(Raw data)
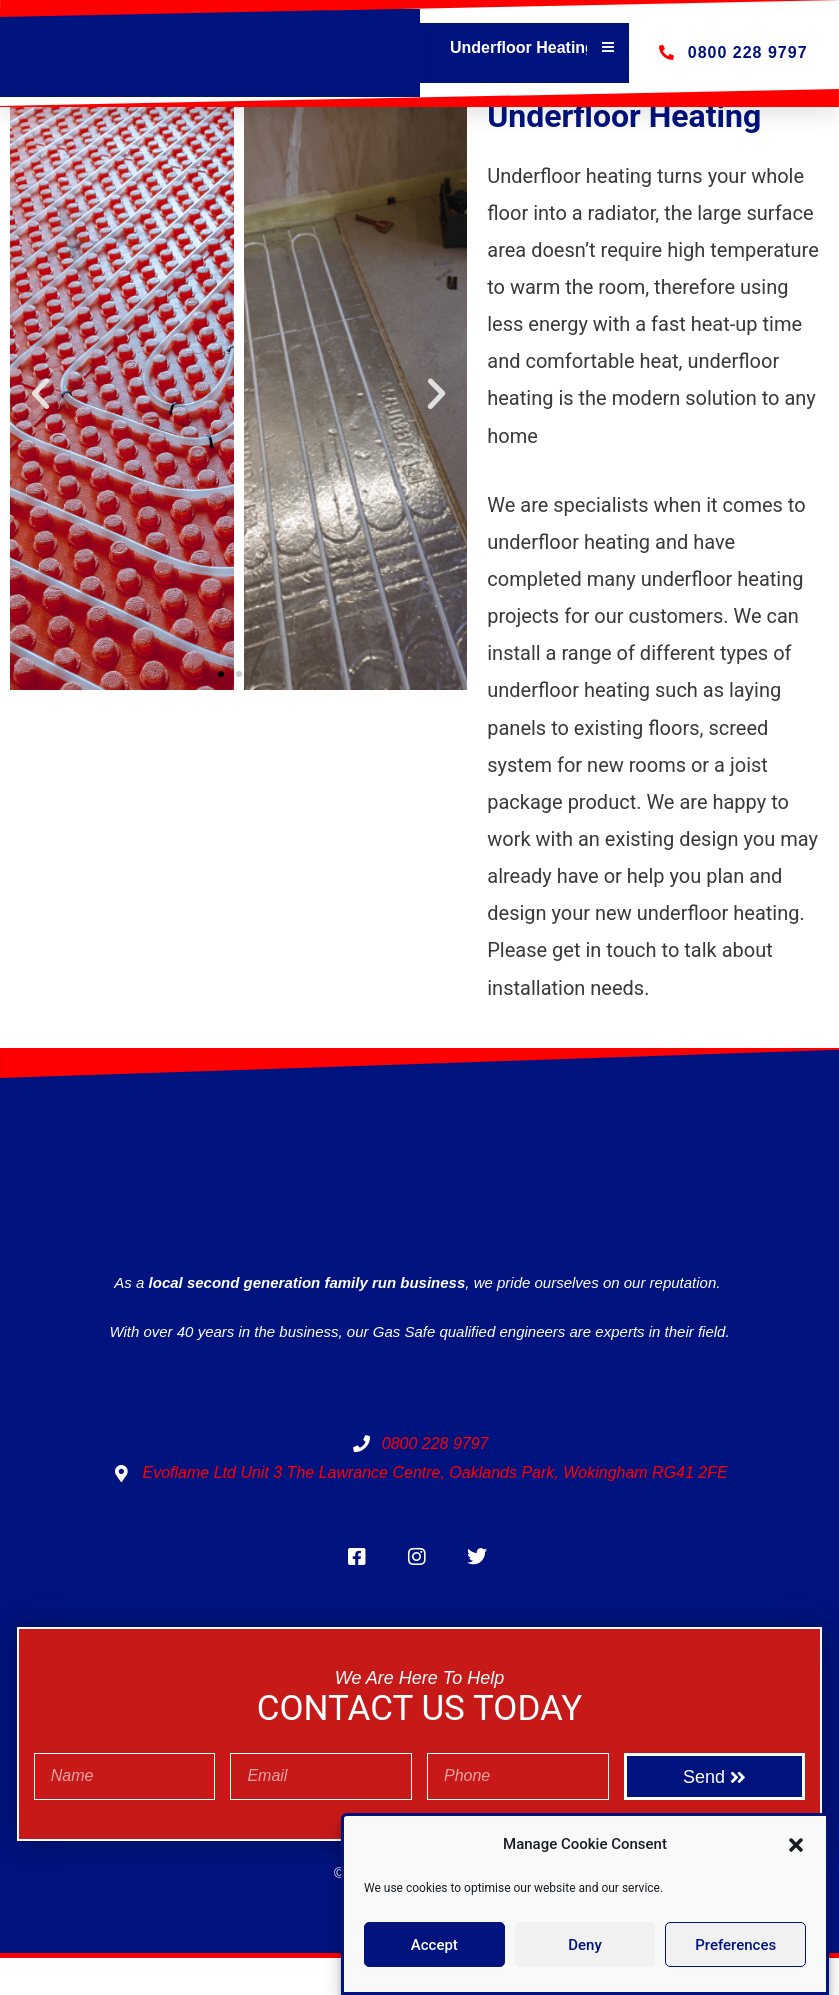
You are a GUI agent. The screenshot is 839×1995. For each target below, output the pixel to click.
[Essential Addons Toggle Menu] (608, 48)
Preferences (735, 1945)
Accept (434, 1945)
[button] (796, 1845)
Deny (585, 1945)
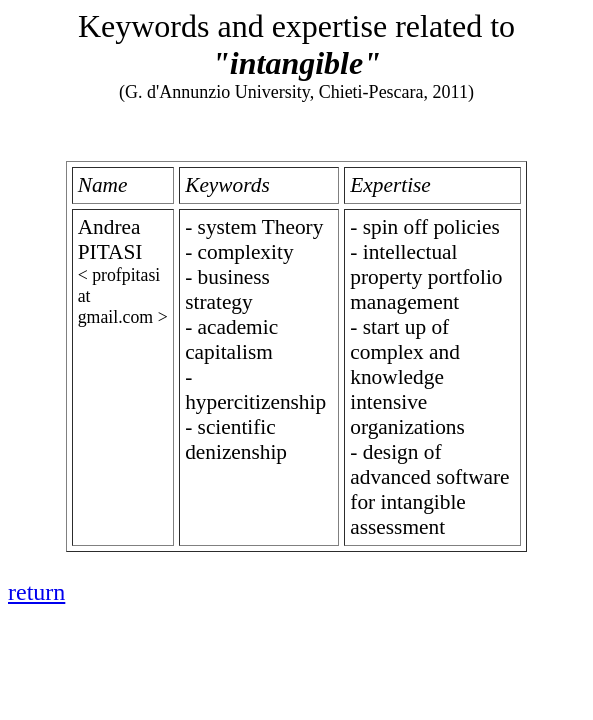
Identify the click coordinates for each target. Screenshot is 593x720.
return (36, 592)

...

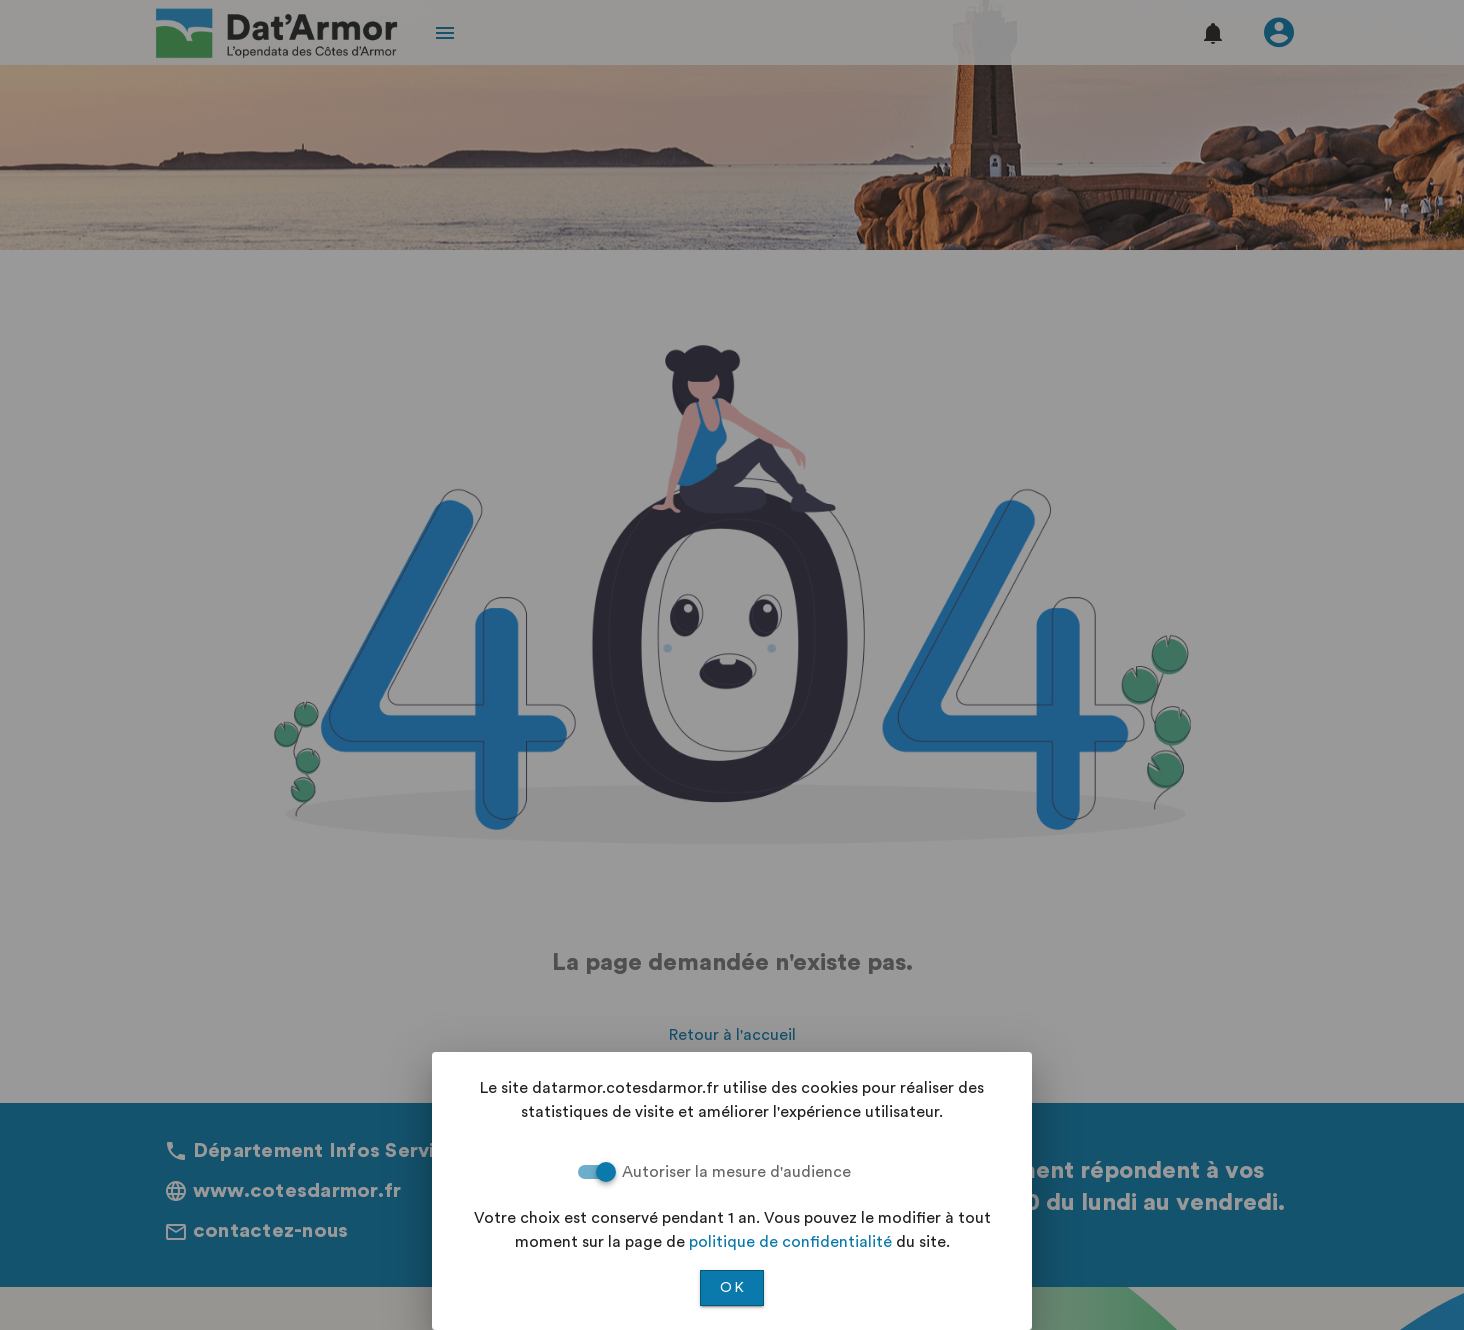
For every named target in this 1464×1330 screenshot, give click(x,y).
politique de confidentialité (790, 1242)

(Requirements) Rewrite the listing from the line with "You are a GUI" up to and including the line with "Deny (585, 1945)", putting "Settings" in place of "Preferences" and leaving everything else as it is. Return only those lines.

(Solution to the problem)
You are a GUI agent. The screenshot is 839×1995. For each target below, output the pixel to click.
[Essential Addons Toggle Menu] (608, 48)
Settings (735, 1945)
Accept (434, 1945)
[button] (796, 1845)
Deny (585, 1945)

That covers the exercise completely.